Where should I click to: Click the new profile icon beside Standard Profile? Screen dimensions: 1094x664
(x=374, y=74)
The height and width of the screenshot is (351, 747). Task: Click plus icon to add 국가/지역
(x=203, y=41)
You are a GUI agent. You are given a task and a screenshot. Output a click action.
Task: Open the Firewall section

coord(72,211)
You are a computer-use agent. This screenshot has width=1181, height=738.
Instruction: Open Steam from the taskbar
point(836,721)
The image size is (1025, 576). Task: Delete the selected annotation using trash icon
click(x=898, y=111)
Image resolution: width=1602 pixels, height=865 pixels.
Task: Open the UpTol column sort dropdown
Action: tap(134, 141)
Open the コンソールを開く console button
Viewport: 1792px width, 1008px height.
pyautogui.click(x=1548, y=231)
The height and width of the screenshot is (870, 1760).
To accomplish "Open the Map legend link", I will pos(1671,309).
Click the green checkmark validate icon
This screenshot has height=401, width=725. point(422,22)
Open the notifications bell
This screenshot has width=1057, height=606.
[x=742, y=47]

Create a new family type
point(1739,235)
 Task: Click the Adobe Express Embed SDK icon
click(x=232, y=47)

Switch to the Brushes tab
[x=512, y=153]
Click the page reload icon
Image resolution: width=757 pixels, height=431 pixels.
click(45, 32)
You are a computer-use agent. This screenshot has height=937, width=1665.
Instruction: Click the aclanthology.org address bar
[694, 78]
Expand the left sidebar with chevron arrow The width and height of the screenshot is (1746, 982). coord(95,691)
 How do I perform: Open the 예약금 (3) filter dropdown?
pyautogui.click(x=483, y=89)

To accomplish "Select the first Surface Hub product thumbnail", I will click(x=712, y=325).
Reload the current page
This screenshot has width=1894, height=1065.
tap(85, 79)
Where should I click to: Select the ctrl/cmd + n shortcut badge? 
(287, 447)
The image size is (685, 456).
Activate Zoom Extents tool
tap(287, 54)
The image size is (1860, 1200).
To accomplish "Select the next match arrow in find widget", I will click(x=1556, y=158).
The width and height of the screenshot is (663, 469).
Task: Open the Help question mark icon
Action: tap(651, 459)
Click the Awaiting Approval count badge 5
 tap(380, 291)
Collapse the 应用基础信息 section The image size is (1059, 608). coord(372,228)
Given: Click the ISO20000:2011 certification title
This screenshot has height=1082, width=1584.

> Goal of the exercise: Where does the string "agent" appear in the records? Copy every line that holds it.

> Answer:
You are a GUI agent. You are given a task and a screenshot. Output a click action.
You are a computer-use agent. This screenshot has width=1181, height=738.
You are a computer-use agent. This screenshot has height=937, width=1665.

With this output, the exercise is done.